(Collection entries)
════════════════════

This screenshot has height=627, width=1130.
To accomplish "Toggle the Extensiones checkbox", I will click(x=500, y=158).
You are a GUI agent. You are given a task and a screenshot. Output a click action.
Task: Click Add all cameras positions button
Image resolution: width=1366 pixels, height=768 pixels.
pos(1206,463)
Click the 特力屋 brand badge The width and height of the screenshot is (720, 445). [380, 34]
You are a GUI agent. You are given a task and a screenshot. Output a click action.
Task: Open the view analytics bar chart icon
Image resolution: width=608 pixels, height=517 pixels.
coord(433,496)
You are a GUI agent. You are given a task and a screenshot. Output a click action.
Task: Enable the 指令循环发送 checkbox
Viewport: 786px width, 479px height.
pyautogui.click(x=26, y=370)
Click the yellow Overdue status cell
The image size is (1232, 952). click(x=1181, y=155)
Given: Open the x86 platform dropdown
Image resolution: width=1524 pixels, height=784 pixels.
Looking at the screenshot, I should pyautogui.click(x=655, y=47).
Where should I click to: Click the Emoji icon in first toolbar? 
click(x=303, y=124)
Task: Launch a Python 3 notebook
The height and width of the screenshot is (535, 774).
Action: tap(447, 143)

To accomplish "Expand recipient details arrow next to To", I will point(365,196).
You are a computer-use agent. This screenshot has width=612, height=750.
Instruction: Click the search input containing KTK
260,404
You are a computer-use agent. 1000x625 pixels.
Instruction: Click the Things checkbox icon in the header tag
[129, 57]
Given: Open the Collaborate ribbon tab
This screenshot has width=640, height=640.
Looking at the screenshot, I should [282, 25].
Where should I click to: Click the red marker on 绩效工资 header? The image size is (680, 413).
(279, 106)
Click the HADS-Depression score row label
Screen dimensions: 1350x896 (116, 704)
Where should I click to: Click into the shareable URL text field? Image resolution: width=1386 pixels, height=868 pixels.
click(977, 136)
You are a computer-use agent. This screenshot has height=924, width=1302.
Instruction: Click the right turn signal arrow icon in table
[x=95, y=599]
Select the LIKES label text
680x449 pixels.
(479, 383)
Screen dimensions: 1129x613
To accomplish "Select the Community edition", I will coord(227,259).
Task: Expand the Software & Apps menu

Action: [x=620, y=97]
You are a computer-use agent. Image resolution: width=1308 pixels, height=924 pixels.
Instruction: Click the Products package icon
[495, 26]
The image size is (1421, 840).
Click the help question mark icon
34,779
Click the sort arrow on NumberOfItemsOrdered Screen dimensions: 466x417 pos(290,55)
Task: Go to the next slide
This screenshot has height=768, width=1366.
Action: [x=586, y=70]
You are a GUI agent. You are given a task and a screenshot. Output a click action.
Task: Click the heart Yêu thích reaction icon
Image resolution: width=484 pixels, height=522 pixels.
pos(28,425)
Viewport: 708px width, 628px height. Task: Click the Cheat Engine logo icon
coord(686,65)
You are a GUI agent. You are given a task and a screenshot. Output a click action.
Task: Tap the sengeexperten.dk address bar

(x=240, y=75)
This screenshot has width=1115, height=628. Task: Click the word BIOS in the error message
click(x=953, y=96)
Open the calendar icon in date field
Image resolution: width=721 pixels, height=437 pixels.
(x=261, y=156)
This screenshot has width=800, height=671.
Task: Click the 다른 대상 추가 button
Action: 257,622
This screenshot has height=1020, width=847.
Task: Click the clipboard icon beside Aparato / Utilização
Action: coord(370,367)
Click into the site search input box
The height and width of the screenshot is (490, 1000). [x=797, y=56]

════════════════════

§ The task
Copy out every line of the material above, word for word and in the same order.

§ Exercise output
This screenshot has height=627, width=1130.
To accomplish "Toggle the Extensiones checkbox", I will click(x=500, y=158).
You are a GUI agent. You are given a task and a screenshot. Output a click action.
Task: Click Add all cameras positions button
Image resolution: width=1366 pixels, height=768 pixels.
pos(1206,463)
Click the 特力屋 brand badge The width and height of the screenshot is (720, 445). [380, 34]
You are a GUI agent. You are given a task and a screenshot. Output a click action.
Task: Open the view analytics bar chart icon
Image resolution: width=608 pixels, height=517 pixels.
coord(433,496)
You are a GUI agent. You are given a task and a screenshot. Output a click action.
Task: Enable the 指令循环发送 checkbox
Viewport: 786px width, 479px height.
pyautogui.click(x=26, y=370)
Click the yellow Overdue status cell
The image size is (1232, 952). click(x=1181, y=155)
Given: Open the x86 platform dropdown
Image resolution: width=1524 pixels, height=784 pixels.
Looking at the screenshot, I should pyautogui.click(x=655, y=47).
Where should I click to: Click the Emoji icon in first toolbar? 
click(x=303, y=124)
Task: Launch a Python 3 notebook
The height and width of the screenshot is (535, 774).
Action: tap(447, 143)

To accomplish "Expand recipient details arrow next to To", I will point(365,196).
You are a computer-use agent. This screenshot has width=612, height=750.
Instruction: Click the search input containing KTK
260,404
You are a computer-use agent. 1000x625 pixels.
Instruction: Click the Things checkbox icon in the header tag
[129, 57]
Given: Open the Collaborate ribbon tab
This screenshot has width=640, height=640.
Looking at the screenshot, I should [282, 25].
Where should I click to: Click the red marker on 绩效工资 header? The image size is (680, 413).
(279, 106)
Click the HADS-Depression score row label
Screen dimensions: 1350x896 (116, 704)
Where should I click to: Click into the shareable URL text field? Image resolution: width=1386 pixels, height=868 pixels.
click(977, 136)
You are a computer-use agent. This screenshot has height=924, width=1302.
Instruction: Click the right turn signal arrow icon in table
[x=95, y=599]
Select the LIKES label text
680x449 pixels.
(479, 383)
Screen dimensions: 1129x613
To accomplish "Select the Community edition", I will coord(227,259).
Task: Expand the Software & Apps menu

Action: [x=620, y=97]
You are a computer-use agent. Image resolution: width=1308 pixels, height=924 pixels.
Instruction: Click the Products package icon
[495, 26]
The image size is (1421, 840).
Click the help question mark icon
34,779
Click the sort arrow on NumberOfItemsOrdered Screen dimensions: 466x417 pos(290,55)
Task: Go to the next slide
This screenshot has height=768, width=1366.
Action: [x=586, y=70]
You are a GUI agent. You are given a task and a screenshot. Output a click action.
Task: Click the heart Yêu thích reaction icon
Image resolution: width=484 pixels, height=522 pixels.
pos(28,425)
Viewport: 708px width, 628px height. Task: Click the Cheat Engine logo icon
coord(686,65)
You are a GUI agent. You are given a task and a screenshot. Output a click action.
Task: Tap the sengeexperten.dk address bar

(x=240, y=75)
This screenshot has width=1115, height=628. Task: Click the word BIOS in the error message
click(x=953, y=96)
Open the calendar icon in date field
Image resolution: width=721 pixels, height=437 pixels.
(x=261, y=156)
This screenshot has width=800, height=671.
Task: Click the 다른 대상 추가 button
Action: 257,622
This screenshot has height=1020, width=847.
Task: Click the clipboard icon beside Aparato / Utilização
Action: coord(370,367)
Click into the site search input box
The height and width of the screenshot is (490, 1000). [x=797, y=56]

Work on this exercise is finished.